Seborrheic dermatitis is a common chronic inflammatory skin disease characterized by erythema and greasy scales affecting areas rich in sebaceous glands. Seborrheic dermatitis has two incidence peaks, the first in the first three months of life and the second beginning at puberty, reaching its apex at 30 to 40 years of age. Infants with seborrheic dermatitis often present with focal or diffuse scaling and crusting of the scalp. Erythematous or salmon-colored sharply demarcated patches with yellow-white scales may involve the face, postauricular areas, trunk, and intertriginous and flexural areas of the body. In the diaper area, infantile seborrheic dermatitis presents as a sharply demarcated, erythematous, scaly eruption with a tendency to coalesce, resulting in the formation of a large confluent lesion. Pruritus is characteristically absent. In adolescence and beyond, seborrheic dermatitis usually presents as greasy scaling of the scalp. It may also present as ill-defined erythematous patches with yellow-white, greasy scales affecting the nasolabial folds, eyelids, eyebrows, glabella, postauricular area, anterior chest, and less commonly the upper back. Mild periodic pruritus is common in adolescent seborrheic dermatitis. Scalp lesions in infantile seborrheic dermatitis usually respond to simple daily shampooing alone or in combination with non-prescription mild shampoos specific for seborrheic dermatitis. For infantile scalp seborrheic dermatitis that does not respond to the above measures, for seborrheic dermatitis lesions elsewhere, and for adolescent or adult seborrheic dermatitis, the use of topical antifungals, calcineurin inhibitors, and low to mid potency corticosteroids should be considered. A compounded mixture of these ingredients is also often employed.



1.Keywords
2.Introduction
3.Epidemiology
4.Etiology
5.Histopathology
6.Clinical Manifestations
7.Diagnosis
8.Differential Diagnosis
9.Complications
10.Prognosis
11.Management
12.References

Keywords

Erythema; Greasy Scales; Cradle Cap; Diaper Rash; Topical Antifungals.


Introduction

Seborrheic dermatitis is a common chronic inflammatory skin disease characterized by erythema and greasy scales [1]. The condition typically affects areas rich in sebaceous glands such as the scalp, eyebrows, glabella, nasolabial folds, postauricular area, and intertriginous areas [2, 3]. In general, scaling tends to predominate on the scalp whereas erythema tends to predominate in the flexural folds and intertriginous areas [4].


Epidemiology

Seborrheic dermatitis has two incidence peaks, the first in the first three months of life and the second beginning at puberty, reaching its apex at 30 to 40 years of age [5-7]. The condition affects up to 70% of infants in the first 3 months of life [3, 5] and 3 to 5% of young adults [7-9]. Seborrheic dermatitis is more common in males than females, presumably because androgens stimulate sebum production [6, 8].


Etiology

Seborrheic dermatitis might result from excessive sebaceous gland activity with sebum overproduction as the dermatitis usually develop in areas with the highest density of these glands [1]. The high prevalence of infantile seborrheic dermatitis in early infancy can be explained by a transient surge of gonadotropins with a resulting rise in testosterone levels which peaks at 1 to 3 months of age.
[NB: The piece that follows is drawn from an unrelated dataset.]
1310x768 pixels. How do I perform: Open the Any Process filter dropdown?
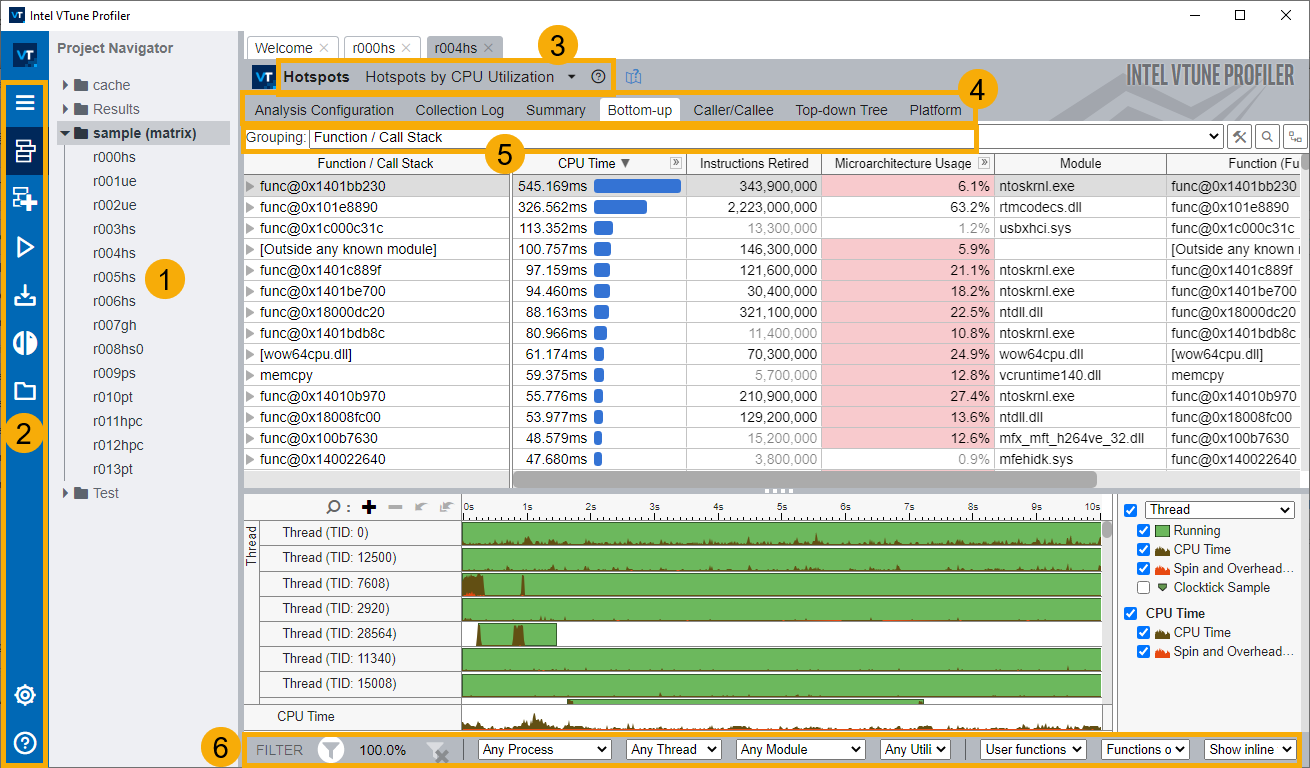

It is believed that the sebum permits growth and proliferation of commensal yeasts of the Malassezia (formerly known as Pityrosporum) family which, through the action of lipases, degrade lipids on the skin surface with production of unsaturated and saturated fatty acids [7, 9]. The inflammation which causes hyperproliferation of stratum corneum (scaling) results from nonimmunogenic irritation due to unsaturated fatty acids and the cellular immune response to these yeasts [2, 7, 9]. There is a genetic predisposition; there is an increase in the frequency of HLA-A32, HLA-AW30, HLA-AW31, HLA-B12, and HLA-B18 in patients with seborrheic dermatitis [7, 9].

In adolescence and beyond, predisposing factors include HIV infection, stress, medications (haloperidol, chlorpromazine, buspirone, lithium), trisomy 21, and familial amyloidosis with polyneuropathy [3, 5, 6].


Histopathology

Histological findings in the acute stage include spongiosis, focal parakeratosis, plugged follicular ostia, and superficial perivascular and interstitial lymphocytic infiltration [2, 7]. In the chronic stage, changes include in addition to the aforementioned findings, irregular acanthosis, a poorly formed or absent granular layer, and psoriasiform hyperplasia with dilatation of the capillaries and venules of the superficial plexus [7].


Clinical Manifestations

Infantile seborrheic dermatitis usually develops within the first month of life [10]. Infants with seborrheic dermatitis often present with focal or diffuse, white or yellow, greasy scaling and crusting of the scalp (Figure 1) [1, 2]. The lesion may become so thickened that it forms a cap, meriting its description as cradle cap [1]. Cradle cap is usually the initial and at times the only manifestation of infantile seborrheic dermatitis [10]. Not uncommonly, erythematous or salmon-colored sharply demarcated patches with yellow-white scales may involve the face, external ear, postauricular folds, trunk, and intertriginous and flexural areas of the body [1]. In the diaper area, infantile seborrheic dermatitis presents as a sharply demarcated, erythematous, greasy, scaly eruption with a tendency to coalesce, resulting in the formation of a large confluent lesion; it may be mistaken for candidal dermatitis [1]. In infantile seborrheic dermatitis, oozing, weeping and pruritus are characteristically absent [11].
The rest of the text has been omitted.